Welcome to this lecture on Thrombotic Thrombocytopenic Purpura, or TTP.
Although TTP is a relatively rare disorder,
we know a great deal about it and the differential diagnosis is vast.
So I will have to be selective and will emphasize the following topics.
First, I will discuss the diagnosis, treatment,
and prognosis of TTP using a historical approach.
Then, I will summarize recent discoveries about the pathophysiology of TTP,
focusing on the role of the ADAMTS13 metallic protease.

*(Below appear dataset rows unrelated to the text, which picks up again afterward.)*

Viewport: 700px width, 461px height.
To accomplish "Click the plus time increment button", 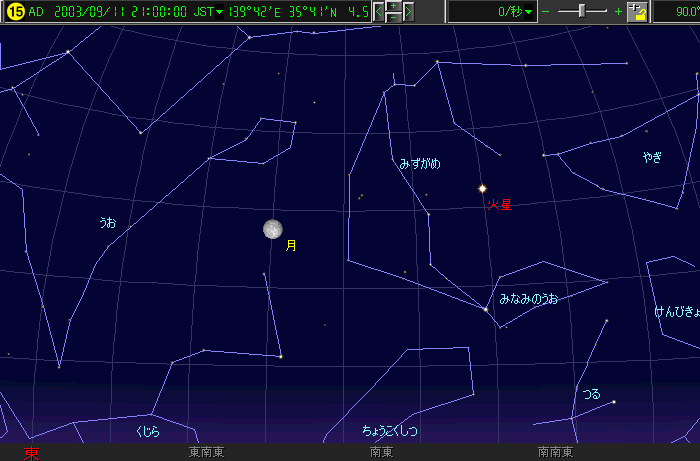I will pyautogui.click(x=393, y=6).
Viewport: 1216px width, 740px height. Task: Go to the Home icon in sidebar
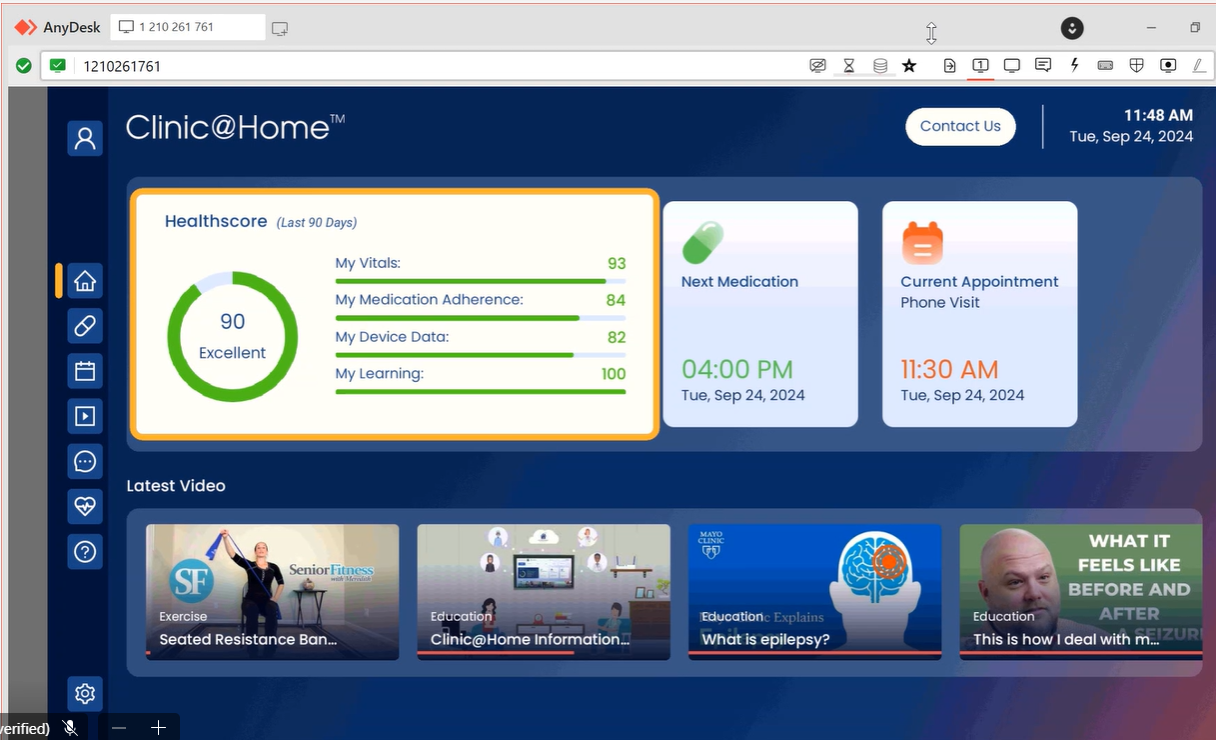[x=85, y=281]
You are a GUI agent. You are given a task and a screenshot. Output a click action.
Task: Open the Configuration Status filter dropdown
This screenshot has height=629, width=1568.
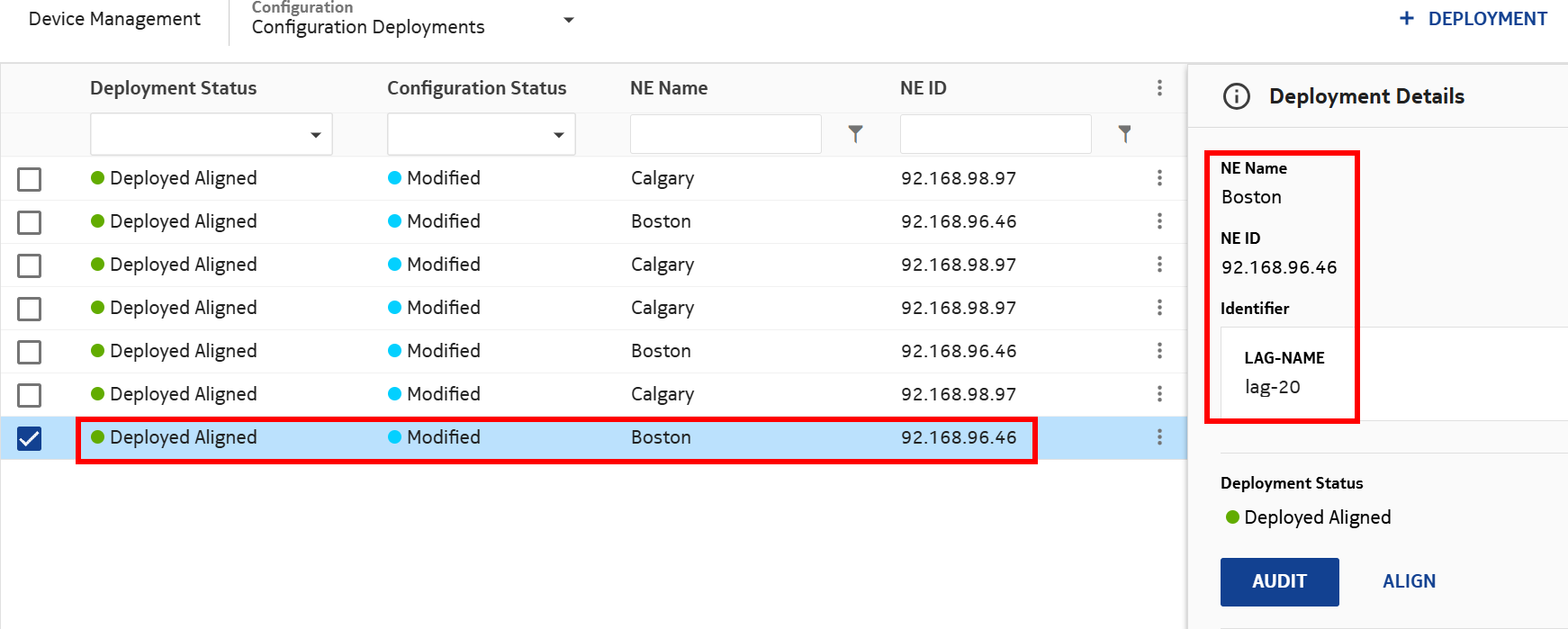coord(481,135)
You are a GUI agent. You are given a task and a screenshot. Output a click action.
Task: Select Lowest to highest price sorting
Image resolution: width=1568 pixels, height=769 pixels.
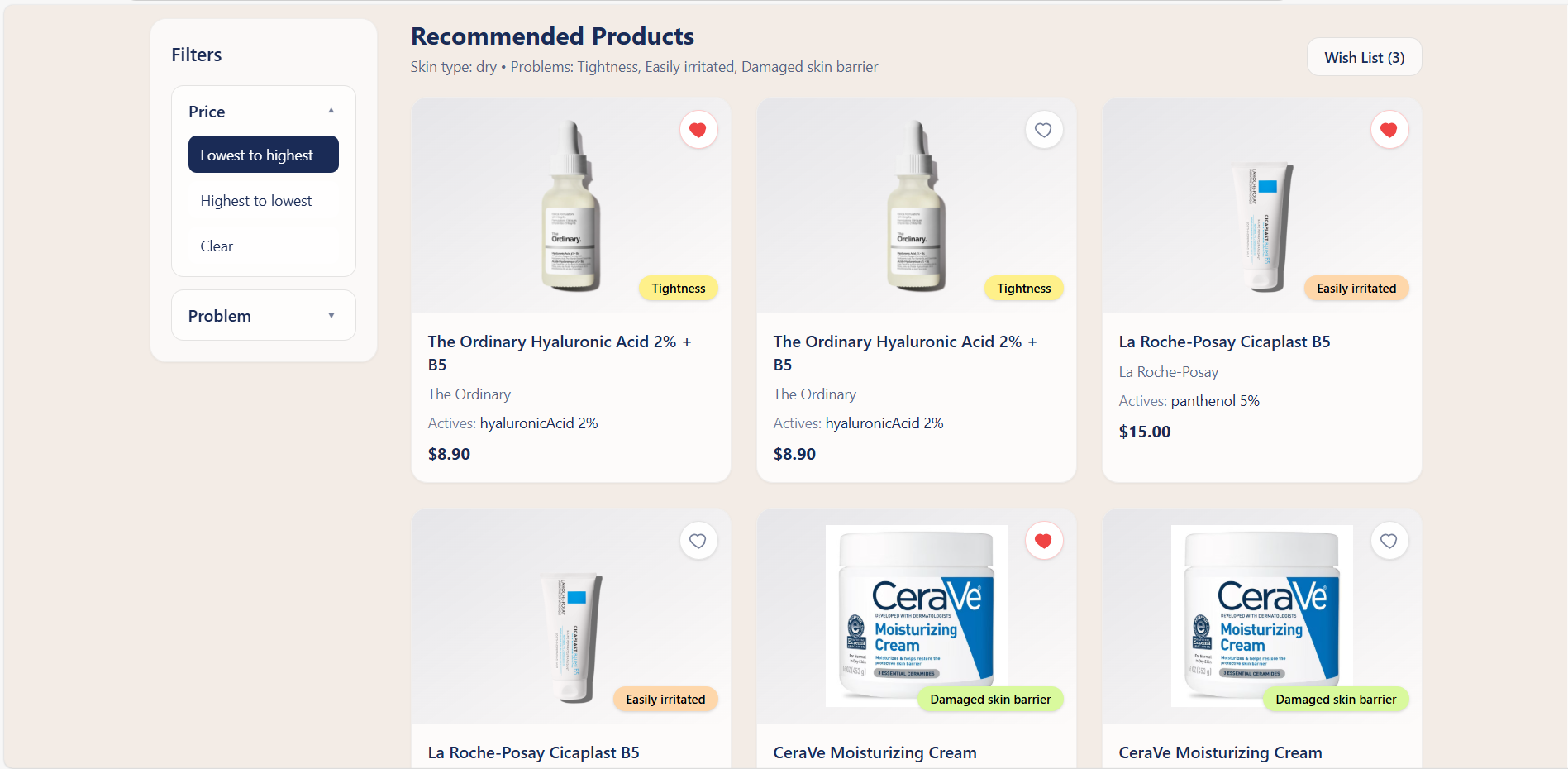(x=264, y=155)
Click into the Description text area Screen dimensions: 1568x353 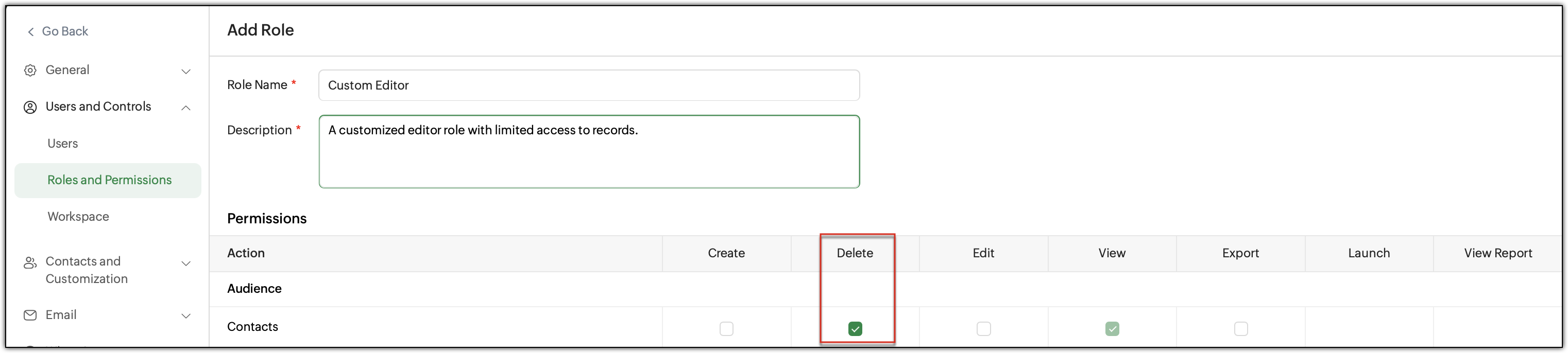589,151
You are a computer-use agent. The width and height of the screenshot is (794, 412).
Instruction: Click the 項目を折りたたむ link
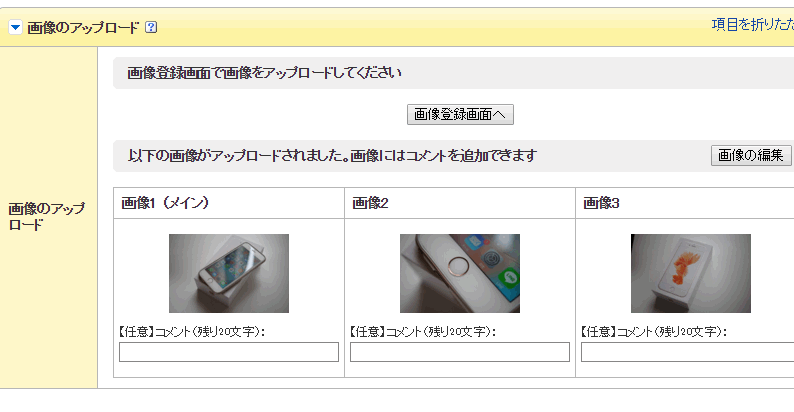click(752, 25)

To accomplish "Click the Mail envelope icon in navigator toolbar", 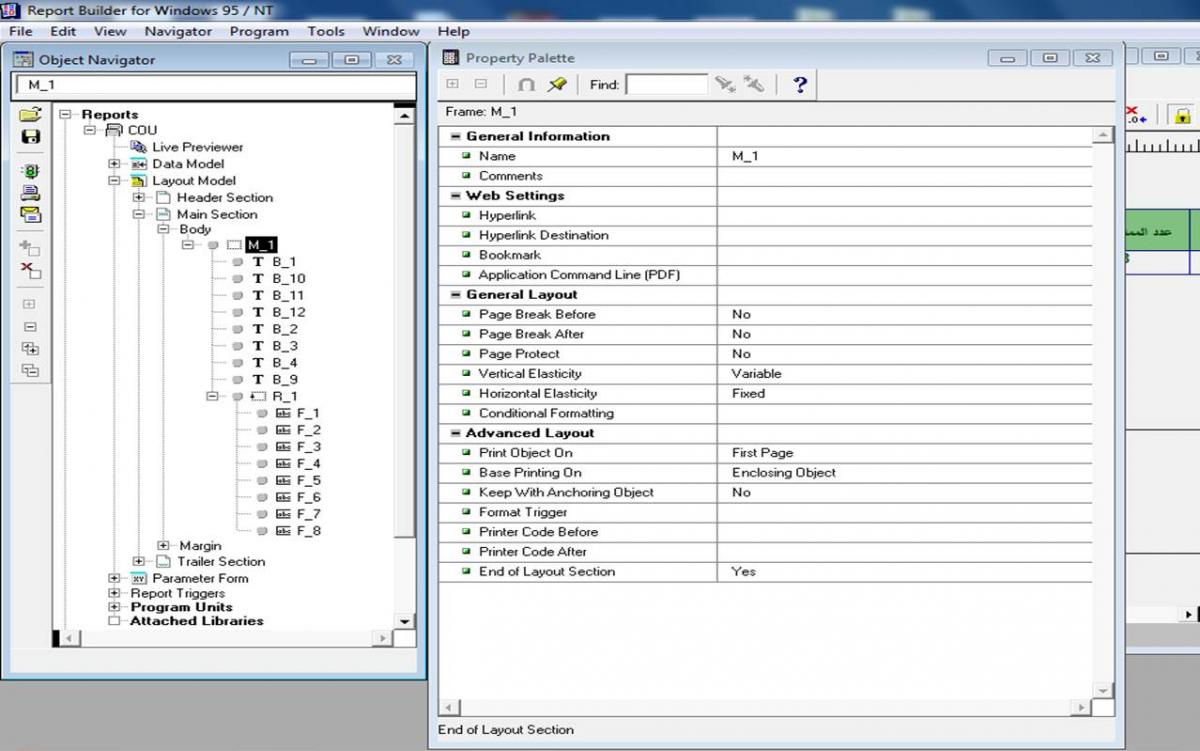I will click(x=30, y=214).
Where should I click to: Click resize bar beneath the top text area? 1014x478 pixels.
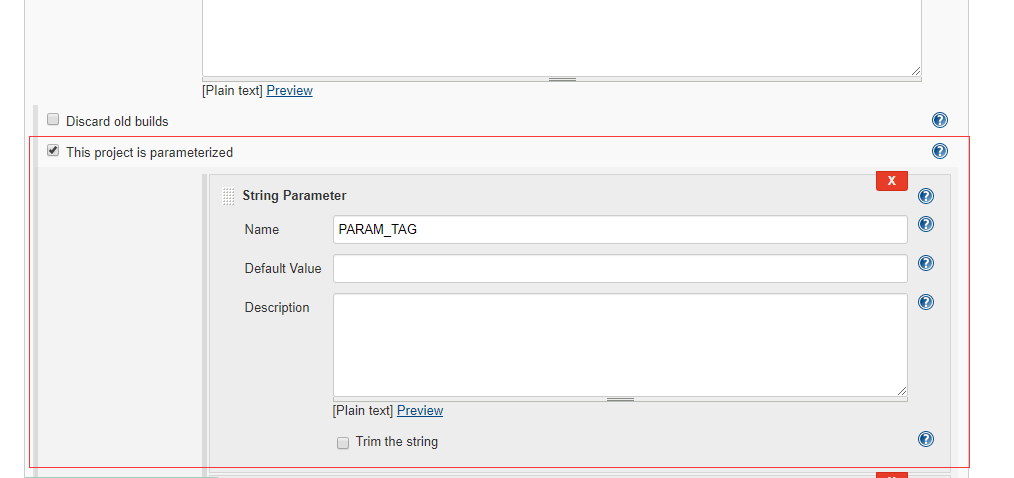pos(562,79)

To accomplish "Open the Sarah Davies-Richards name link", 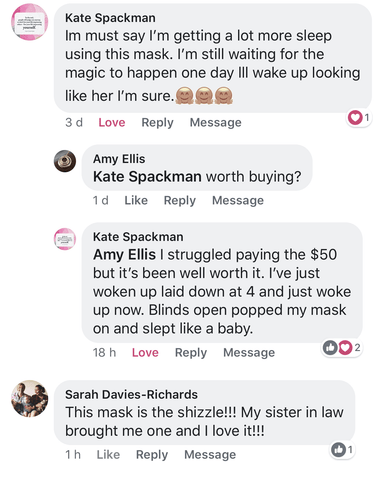I will 131,394.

And I will discuss recent clinical studies of
ADAMTS13 in familial and autoimmune idiopathic TTP.
At the end, briefly,
I will look at the frontier of clinical research on
TTP and consider what we may learn during the next few years.
In its most classic form,
TTP is characterized by a pentad of signs that includes: severe
microangiopathic hemolytic anemia with
abundant fragmented red cells called schistocytes
as indicated by the arrows in this blood film,
thrombocytopenia, the neurological signs and symptoms that may fluctuate rapidly,
renal disease with proteinuria, hematuria,
casts and renal insufficiency, and fever.
Microangiopathic hemolytic anemia and thrombocytopenia are
almost always present although the remaining features of the pentad are quite variable.
The annual incidence of TTP is
about four to five per million and most patients are women in their 30s or 40s.
If untreated, almost all patients die within a few weeks of diagnosis.
Fortunately, treatment with plasma exchange has
reduced the mortality to less than 20 percent.
Thanks to discoveries of the last decade,
we now have a good idea why plasma exchange works.